Then, create “teaching” groups with one or two students from each “expert” group. Allow each student to present his or her article and ask the other students to take notes on the different perspectives in a graphic organizer such as this one.
Class Discussion
After all students have presented their points, invite them to discuss in their small groups or as a whole class the factors that contribute to a culture of sexual harassment. Encourage them to respectfully agree or disagree by citing evidence from the articles or their own experiences. Some conversation starters might include:
• Why does sexual harassment happen?
• If this has been happening all along, why are we just hearing about it now?
• Why is the problem of sexual misconduct so widespread?
• What is the role of gender in sexual harassment?

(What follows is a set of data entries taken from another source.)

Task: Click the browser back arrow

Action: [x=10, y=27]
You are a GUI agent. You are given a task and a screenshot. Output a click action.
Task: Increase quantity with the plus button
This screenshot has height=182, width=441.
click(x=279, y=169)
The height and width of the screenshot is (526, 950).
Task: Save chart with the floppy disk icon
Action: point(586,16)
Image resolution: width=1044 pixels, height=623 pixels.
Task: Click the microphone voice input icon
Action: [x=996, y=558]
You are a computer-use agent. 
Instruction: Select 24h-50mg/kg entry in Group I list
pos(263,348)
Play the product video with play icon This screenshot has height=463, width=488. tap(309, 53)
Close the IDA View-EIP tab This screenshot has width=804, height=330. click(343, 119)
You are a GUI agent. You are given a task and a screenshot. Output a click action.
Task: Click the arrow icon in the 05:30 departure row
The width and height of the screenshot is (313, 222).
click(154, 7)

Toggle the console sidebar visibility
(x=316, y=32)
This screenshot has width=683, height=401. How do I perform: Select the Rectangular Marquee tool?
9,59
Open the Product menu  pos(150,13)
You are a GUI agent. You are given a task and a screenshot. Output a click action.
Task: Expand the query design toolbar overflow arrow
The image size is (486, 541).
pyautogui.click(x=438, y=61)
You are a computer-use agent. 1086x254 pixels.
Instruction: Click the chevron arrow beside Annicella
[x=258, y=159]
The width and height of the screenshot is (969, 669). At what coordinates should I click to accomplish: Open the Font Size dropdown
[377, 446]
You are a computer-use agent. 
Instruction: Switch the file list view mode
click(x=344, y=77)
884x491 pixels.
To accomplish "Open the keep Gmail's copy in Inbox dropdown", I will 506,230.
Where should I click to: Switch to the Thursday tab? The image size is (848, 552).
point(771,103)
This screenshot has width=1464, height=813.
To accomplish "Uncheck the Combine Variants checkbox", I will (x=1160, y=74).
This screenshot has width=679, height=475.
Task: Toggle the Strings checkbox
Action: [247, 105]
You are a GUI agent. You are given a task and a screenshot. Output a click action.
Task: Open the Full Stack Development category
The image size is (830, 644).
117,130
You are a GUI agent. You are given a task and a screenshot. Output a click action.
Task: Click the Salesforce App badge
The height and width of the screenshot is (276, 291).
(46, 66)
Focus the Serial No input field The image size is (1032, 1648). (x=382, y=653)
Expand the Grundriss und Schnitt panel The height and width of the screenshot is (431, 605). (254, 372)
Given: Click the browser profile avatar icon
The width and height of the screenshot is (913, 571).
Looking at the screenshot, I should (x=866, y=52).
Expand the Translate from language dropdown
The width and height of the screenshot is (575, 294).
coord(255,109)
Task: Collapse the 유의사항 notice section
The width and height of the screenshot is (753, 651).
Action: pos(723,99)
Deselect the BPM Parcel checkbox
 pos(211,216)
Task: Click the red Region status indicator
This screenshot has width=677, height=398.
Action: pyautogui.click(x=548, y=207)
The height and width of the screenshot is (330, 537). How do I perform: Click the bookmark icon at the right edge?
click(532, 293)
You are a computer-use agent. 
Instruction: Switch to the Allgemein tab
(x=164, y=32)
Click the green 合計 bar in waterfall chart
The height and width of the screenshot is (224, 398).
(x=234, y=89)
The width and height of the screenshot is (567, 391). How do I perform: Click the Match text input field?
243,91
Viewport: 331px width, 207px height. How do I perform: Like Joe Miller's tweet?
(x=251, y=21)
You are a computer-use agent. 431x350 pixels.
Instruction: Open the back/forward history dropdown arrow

• What can we do as a society? What can we do as individuals?
• Based on your reading, do you think discussing and learning about sexual harassment is important? Why or why not?
Two Ways to Close This Section of the Unit: A Barometer Activity or a Gallery Walk
Barometer
In a barometer activity, students listen to a statement and then stand up and move to a point between “Strongly Agree” and “Strongly Disagree” that reflects their opinion. Begin by stating the prompt, then allow students to find their place on the continuum. After all students have moved, ask a few to explain why they chose that position. If they feel so moved by the discussion, let them change their place on the barometer and explain why they did so. You may also want students to prepare their answers in writing before engaging in the discussion.
Some possible prompts include:
• Stereotypes about men and women are harmful.
• It’s hard to tell the difference between sexual harassment and flirting.
• Sexual harassment is natural.
• If we wanted to end sexual harassment, it would be easy to do.
• Sexual harassment is mostly a women’s issue.
• Sexual harassment is a problem at our school.
Gallery Walk
Or, invite students to share the implications of what they learned with the rest of the class in a gallery walk. On a piece of poster paper, have each student create a “one-pager” about the article they read. In this format, students create a visual of some kind that captures a key aspect of the article, literally or symbolically, but they also include a quotation from the article that seems important, and pose a question for the journalist or for someone mentioned in the article. Here is an activity sheet that can guide them.
After students have completed their work, post it on the walls or leave it at individual desks and invite the class to move around silently and respond to what they see on sticky notes with questions, comments or connections.
Finally, as a class, discuss the larger patterns among the different articles. How does sexual harassment affect individuals? How does it affect society? What might our world look like without it?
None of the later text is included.